Your answer should be the exact lines of the data below from the one containing "Task: Switch to the Responses tab" through the one containing "Task: Click the T_j -13.72 Tisserand label"; please include nothing else.

(RECORDED INFORMATION begins)

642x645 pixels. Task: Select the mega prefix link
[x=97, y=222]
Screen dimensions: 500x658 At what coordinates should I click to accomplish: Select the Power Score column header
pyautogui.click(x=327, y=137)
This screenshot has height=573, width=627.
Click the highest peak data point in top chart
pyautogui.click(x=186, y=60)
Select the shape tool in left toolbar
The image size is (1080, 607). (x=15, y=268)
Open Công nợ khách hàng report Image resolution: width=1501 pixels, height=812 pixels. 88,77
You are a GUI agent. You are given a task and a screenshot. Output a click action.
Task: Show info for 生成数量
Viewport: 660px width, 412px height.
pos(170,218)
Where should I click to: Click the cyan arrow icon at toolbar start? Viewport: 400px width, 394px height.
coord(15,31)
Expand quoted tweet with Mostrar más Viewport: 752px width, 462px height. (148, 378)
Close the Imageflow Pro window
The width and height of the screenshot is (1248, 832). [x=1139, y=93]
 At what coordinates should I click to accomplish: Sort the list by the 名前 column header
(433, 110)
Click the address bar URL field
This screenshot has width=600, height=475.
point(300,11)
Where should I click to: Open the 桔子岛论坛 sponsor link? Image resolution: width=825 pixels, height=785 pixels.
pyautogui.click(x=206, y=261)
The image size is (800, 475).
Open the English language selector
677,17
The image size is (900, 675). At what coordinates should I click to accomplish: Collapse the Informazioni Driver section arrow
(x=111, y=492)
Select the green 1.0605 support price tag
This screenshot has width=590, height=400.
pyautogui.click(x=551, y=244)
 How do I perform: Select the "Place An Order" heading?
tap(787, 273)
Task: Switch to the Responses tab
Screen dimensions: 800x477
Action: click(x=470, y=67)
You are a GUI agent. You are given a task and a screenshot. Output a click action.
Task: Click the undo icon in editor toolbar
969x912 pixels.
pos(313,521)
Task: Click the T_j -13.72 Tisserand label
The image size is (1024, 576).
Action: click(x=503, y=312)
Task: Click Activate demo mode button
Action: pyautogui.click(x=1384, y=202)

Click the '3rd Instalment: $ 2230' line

(RECORDED INFORMATION ends)

**SOLUTION TO THE EXERCISE**
Task: Switch to the Responses tab
Screen dimensions: 800x477
Action: click(x=470, y=67)
You are a GUI agent. You are given a task and a screenshot. Output a click action.
Task: Click the undo icon in editor toolbar
969x912 pixels.
pos(313,521)
Task: Click the T_j -13.72 Tisserand label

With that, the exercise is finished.